What lines below hold the string "each"? Copy them all.
-------------------------
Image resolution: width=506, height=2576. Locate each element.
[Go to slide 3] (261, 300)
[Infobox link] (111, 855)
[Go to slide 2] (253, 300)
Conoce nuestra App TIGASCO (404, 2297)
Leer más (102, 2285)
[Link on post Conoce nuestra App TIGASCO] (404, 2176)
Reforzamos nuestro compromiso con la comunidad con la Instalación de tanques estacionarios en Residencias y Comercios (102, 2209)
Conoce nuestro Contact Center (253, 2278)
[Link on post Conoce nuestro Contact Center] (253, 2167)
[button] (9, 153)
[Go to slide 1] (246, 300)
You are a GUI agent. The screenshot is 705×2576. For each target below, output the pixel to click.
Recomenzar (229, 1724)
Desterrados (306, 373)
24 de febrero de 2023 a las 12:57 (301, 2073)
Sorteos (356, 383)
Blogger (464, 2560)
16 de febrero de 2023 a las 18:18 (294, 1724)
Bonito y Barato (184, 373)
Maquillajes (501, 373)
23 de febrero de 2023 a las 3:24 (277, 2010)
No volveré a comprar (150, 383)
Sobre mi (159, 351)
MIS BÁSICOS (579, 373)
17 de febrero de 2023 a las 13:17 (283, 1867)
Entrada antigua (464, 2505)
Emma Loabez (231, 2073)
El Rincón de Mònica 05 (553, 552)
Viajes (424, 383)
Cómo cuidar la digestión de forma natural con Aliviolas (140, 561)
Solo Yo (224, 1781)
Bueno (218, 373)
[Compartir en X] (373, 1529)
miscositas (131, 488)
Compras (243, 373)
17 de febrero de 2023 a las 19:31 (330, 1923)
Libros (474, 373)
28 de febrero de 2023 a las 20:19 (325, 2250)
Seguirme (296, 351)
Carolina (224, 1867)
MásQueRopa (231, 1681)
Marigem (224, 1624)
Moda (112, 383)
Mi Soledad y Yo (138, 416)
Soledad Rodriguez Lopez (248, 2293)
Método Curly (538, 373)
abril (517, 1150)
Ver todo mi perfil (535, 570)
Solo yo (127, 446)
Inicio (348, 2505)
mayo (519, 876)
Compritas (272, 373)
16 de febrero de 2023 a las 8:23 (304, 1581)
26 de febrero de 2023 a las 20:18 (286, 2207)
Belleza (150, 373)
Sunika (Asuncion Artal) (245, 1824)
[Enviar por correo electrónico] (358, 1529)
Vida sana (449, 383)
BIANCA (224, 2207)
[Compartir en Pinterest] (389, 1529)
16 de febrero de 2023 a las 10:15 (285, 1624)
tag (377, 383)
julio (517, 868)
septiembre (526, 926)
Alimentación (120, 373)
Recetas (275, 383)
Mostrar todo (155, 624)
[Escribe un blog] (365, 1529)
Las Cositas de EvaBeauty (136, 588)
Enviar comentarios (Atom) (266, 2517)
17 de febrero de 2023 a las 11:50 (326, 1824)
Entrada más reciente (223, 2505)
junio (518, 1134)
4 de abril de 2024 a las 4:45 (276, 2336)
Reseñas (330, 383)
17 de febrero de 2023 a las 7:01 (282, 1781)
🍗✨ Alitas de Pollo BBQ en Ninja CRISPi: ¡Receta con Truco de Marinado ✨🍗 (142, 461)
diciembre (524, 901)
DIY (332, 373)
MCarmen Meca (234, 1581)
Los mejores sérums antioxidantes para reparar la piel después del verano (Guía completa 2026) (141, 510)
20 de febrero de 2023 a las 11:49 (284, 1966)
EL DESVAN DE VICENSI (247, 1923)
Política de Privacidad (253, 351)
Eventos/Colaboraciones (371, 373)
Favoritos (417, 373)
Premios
-------------------------
### RESPONSE BELOW
Image resolution: width=506, height=2576. Locate each element.
You are a GUI agent. The screenshot is 705×2576. For each target below, output the pixel to click.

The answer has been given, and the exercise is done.